**Assignment**.
Search the data for the word "agent" and copy each line that has it.

**Supplied material**.
::::::::::

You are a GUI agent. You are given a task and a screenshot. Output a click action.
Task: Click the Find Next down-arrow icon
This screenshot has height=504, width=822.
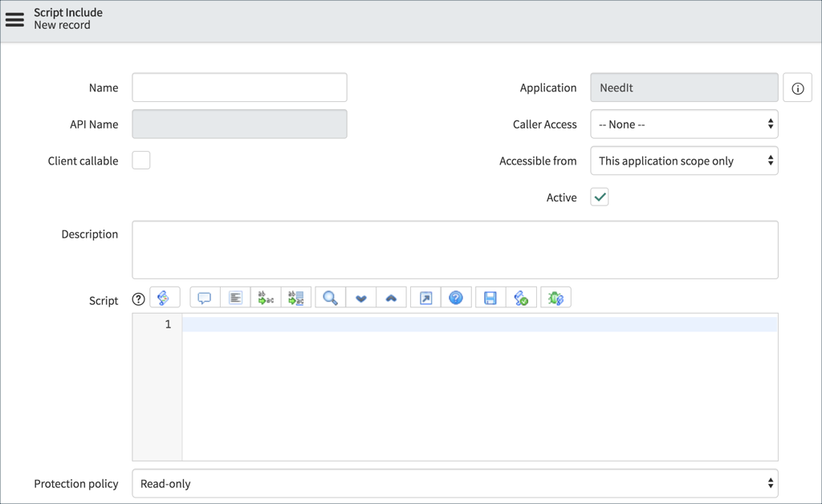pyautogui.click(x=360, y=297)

::::::::::

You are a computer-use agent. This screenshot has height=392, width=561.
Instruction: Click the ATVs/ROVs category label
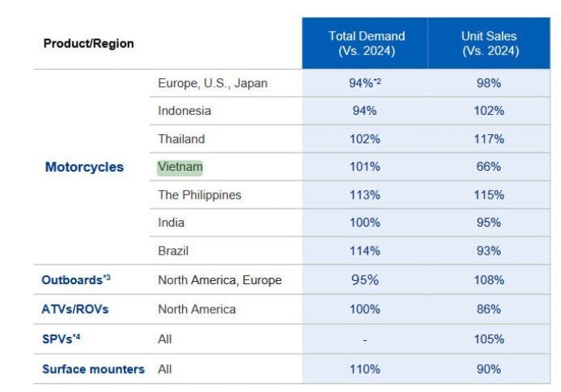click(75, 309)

::::::::::

**Your response**.
You are a GUI agent. You are given a task and a screenshot. Output a click action.
You are a computer-use agent. This screenshot has height=392, width=561.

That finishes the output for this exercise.